Microsoft's new safety system can catch hallucinations in customers' AI apps

Sarah Bird, Microsoft's Chief Product Officer for Responsible AI, said in an interview with The Verge that her team believes that for Azure customers who don't employ a group of red teams to test the AI ​​services they build, He said he has designed several new safety features that are easy to use. According to Microsoft, these LLM-powered tools will detect potential vulnerabilities and detect plausible but unsupported hallucinations for Azure AI customers using models hosted on the platform. It can monitor and block malicious prompts in real time.

We recognize that not all of our customers have deep expertise in prompt injection attacks or hate content, so our rating system generates the prompts necessary to simulate these types of attacks. To do. Customers can then get a score and see their results, she says.

Three features: Prompt shield. Block malicious prompts from prompt injections or external documents that tell the model to go against its training. Ground detection. Detect and block hallucinations. Safety assessment, which assesses model vulnerabilities, is now available in preview in Azure AI. Two other features are coming soon: the ability to direct models to safe outputs, and track prompts to flag potentially problematic users.

Regardless of whether the user is typing the prompt or the model is processing third-party data, the monitoring system evaluates the prompt to see if it triggers a forbidden word or if there are any hidden prompts. , and then decide whether to send the prompt to the model to answer. The system then looks at the model's response to see if the model hallucinated information that was not in the document or prompt.

In the case of Google Gemini images, filters created to reduce bias had unintended effects, something Microsoft says Azure AI tools will allow for more customized control. Bird admits there are concerns that Microsoft and other companies may be deciding what is and isn't appropriate for his AI models. So her team added a way for Azure customers to toggle filtering of hate speech and violence that the model recognizes and blocks.
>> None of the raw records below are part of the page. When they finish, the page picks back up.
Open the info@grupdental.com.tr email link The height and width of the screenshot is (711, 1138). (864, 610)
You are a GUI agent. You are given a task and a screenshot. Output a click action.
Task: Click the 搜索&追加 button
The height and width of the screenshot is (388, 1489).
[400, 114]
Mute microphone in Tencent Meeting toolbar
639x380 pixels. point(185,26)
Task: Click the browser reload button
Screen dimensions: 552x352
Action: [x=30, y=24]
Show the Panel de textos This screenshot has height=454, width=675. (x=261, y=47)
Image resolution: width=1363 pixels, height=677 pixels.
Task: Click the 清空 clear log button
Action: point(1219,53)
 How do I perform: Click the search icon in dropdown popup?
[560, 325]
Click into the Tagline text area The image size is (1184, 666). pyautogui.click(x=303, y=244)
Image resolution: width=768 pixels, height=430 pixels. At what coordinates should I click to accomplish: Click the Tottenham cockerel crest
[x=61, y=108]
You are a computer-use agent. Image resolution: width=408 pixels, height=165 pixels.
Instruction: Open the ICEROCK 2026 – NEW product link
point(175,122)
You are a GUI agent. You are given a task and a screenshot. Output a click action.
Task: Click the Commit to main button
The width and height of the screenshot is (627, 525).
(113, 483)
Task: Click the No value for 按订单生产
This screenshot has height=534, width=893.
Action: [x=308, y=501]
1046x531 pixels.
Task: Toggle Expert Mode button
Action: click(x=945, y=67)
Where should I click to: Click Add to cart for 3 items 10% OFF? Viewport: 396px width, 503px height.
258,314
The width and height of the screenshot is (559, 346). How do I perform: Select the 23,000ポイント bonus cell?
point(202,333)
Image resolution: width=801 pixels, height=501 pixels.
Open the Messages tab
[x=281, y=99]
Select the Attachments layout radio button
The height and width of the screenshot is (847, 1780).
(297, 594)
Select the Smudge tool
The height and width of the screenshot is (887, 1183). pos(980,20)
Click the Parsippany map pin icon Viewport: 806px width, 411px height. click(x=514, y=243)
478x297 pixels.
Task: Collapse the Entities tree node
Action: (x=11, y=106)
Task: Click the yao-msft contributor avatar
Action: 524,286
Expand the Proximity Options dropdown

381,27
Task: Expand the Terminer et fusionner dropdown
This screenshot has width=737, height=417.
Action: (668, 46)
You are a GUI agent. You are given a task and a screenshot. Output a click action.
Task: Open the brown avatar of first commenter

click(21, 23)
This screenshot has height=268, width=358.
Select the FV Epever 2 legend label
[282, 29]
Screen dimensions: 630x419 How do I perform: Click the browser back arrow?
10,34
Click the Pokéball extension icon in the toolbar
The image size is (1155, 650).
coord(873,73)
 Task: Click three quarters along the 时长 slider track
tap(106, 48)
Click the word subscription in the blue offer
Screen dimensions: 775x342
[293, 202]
In the future, Azure users will also be able to get reports of users attempting to trigger unsafe output. Bird said this allows system administrators to understand which users are their company's red team and which users are potentially more malicious.

Bird says the safety feature will soon be added to other popular models such as GPT-4 and Llama 2. However, Azure models in his garden include many AI models, so users of smaller, less used open source systems may need to manually specify safety features. . models.